L'IA conversationnelle se présente sous la forme d'un contact virtuel avec qui le patient peut communiquer via son smartphone. | Pixabay / Chatbot

Une startup française a développé une IA conversationnelle – ou «chatbot» – destiné à informer les patientes atteintes d’un cancer du sein. Cet assistant virtuel fournit des informations sur la maladie, renvoie au besoin vers des sites utiles, peut rappeler les rendez-vous médicaux et les horaires de prise de médicaments. Baptisé Vik, il a donné lieu à un essai clinique dans plusieurs hôpitaux français, dont les premiers résultats ont été publiés en novembre dans le Journal of Medical Internet Resarch. À l’aveugle, les 143 participantes ont jugé les réponses de l’IA aussi utiles que celles fournies par un trio de cancérologues, sur une sélection des questions les plus fréquemment posées.
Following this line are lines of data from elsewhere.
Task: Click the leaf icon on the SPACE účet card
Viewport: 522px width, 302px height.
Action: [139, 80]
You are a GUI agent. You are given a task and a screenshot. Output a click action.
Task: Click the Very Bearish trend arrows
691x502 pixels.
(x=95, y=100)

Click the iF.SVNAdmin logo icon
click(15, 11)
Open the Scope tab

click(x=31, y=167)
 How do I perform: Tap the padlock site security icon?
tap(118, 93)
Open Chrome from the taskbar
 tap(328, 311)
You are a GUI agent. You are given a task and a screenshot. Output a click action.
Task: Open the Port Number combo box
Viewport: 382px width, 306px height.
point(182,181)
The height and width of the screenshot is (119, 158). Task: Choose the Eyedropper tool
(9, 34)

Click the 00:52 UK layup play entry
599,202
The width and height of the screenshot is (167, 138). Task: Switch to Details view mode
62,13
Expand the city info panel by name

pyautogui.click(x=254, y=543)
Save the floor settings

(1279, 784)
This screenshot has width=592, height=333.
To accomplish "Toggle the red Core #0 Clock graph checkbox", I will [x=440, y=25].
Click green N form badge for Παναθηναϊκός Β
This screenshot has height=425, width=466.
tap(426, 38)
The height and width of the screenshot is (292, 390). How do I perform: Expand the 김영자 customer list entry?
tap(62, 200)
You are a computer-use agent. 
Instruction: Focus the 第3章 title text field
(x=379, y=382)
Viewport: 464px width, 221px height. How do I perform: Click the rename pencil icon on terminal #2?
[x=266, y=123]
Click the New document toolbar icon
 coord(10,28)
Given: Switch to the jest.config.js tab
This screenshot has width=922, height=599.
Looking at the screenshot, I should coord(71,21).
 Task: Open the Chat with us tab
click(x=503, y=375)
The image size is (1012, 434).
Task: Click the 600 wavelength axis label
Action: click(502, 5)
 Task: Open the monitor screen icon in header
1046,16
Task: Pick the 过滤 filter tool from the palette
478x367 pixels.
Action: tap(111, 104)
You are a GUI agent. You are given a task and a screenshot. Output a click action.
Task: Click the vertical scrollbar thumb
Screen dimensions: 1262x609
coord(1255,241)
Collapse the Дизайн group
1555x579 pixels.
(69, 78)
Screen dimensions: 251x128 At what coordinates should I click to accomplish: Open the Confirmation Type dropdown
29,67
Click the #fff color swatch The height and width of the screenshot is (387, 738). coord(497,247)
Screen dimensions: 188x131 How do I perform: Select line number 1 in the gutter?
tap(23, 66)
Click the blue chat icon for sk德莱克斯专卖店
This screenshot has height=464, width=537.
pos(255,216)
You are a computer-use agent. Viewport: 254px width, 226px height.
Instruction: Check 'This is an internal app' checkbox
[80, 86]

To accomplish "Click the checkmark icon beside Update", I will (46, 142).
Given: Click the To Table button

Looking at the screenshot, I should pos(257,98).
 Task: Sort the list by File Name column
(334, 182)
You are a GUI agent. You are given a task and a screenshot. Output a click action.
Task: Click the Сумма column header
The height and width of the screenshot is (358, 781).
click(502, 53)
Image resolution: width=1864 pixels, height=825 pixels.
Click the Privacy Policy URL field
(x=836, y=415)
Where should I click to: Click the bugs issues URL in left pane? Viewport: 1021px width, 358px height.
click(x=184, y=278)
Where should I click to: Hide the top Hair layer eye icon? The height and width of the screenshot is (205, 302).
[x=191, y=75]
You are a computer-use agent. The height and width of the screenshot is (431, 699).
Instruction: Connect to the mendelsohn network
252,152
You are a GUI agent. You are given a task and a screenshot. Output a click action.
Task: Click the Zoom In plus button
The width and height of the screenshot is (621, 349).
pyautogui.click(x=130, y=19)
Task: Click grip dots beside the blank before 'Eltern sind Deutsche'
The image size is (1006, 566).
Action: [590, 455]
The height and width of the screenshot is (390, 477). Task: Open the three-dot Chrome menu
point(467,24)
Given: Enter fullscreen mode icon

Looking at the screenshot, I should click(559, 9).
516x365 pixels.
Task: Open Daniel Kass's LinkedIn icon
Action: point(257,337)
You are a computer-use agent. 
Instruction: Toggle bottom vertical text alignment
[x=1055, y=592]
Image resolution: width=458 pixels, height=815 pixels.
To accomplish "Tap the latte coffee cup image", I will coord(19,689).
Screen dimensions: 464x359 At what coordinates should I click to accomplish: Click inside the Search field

Pourquoi on s’interroge. Après avoir essayé une version de démonstration du chatbot, on ne peut pas dire qu’on soit séduit par l’expérience. Les interactions sont sommaires, les informations peu personnalisées. Pour peu qu’on se signale comme un proche, on a accès à des données de survie (moins de 25% pour les cancers du sein métastatiques) abruptes et peu éclairantes hors contexte. Mais ce type d’IA bénéficie d’un tel engouement qu’il serait étonnant que les services de cancérologie s’en passent encore longtemps. À charge sans doute pour les hôpitaux de les encadrer pour en faire des outils complémentaires, sans perdre de vue que les échanges humains sont – du point de vue des patients comme des professionnels – irremplaçables.